Sempre a causa dell’invasione dell’Ucraina nel mirino della Corte sono finiti in otto alti gradi russi, tra cui l’ex ministro della Difesa Sergei Shoigu e l’attuale capo di stato maggiore Valery Gerasimov: considerati entrambi possibili responsabili dei ripetuti attacchi alle infrastrutture energetiche ucraine. Prima di Putin, nel 2011 l’Aja accusò di crimini contro l’umanità Muammar Gheddafi, ma il caso decadde con la morte del rais libico nel novembre dello stesso anno.

Un simile provvedimento fu emesso per il figlio Seif al Islam e per il capo dei servizi segreti Abdellah Senussi. Tra gli altri leader di spicco perseguiti, l’ex presidente sudanese Omar al Bashir: nel 2008 il procuratore capo della Corte Luis Moreno Ocampo lo accusò di essere responsabile di genocidio e crimini contro l’umanità e della guerra in Darfur cominciata nel 2003. Anche Laurent Gbagbo, ex presidente della Costa d’Avorio, è finito all’Aja, ma dopo un processo per crimini contro l’umanità è stato assolto nel 2021 in appello.
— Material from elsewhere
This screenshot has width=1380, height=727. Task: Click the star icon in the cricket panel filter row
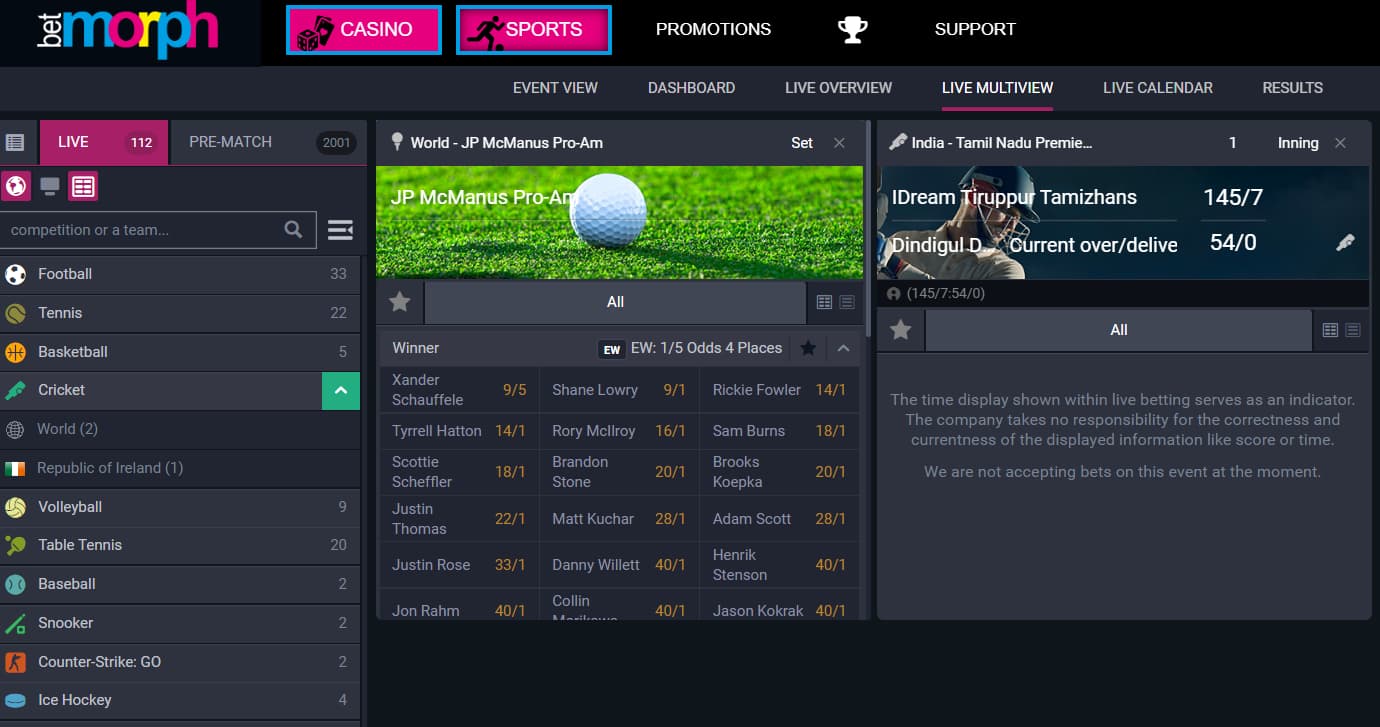[901, 330]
Nel 2016 la Corte penale internazionale ha condannato l’ex vicepresidente del Congo, Jean-Pierre Bemba, per assassinio, stupro e saccheggio in quanto comandante delle truppe che commisero atrocità continue e generalizzate nella Repubblica Centrafricana nel 2002 e 2003. Il signore della guerra ugandese Joseph Kony, che dovrebbe rispondere di ben 36 capi d’imputazione tra cui omicidio, stupro, utilizzo di bambini soldato, schiavitù sessuale e matrimoni forzati, è la figura ricercata dalla Cpi da più tempo: il suo mandato d’arresto venne spiccato nel 2005. Tra gli altri dossier aperti e su cui indaga l’Aja c’è l’inchiesta sui crimini contro la minoranza musulmana dei Rohingya in Birmania. Un’altra indagine è quella su presunti crimini contro l’umanità commessi dal governo del presidente venezuelano Nicolas Maduro. E non è solo l’Aja ad aver processato capi di Stato e di governo: nel 2001, l’ex presidente Slobodan Milosevic fu accusato di crimini di guerra, genocidio e crimini contro l’umanità dal Tribunale penale internazionale per l’ex Jugoslavia. Arrestato, morì d’infarto in cella all’Aja nel 2006, prima che il processo potesse concludersi.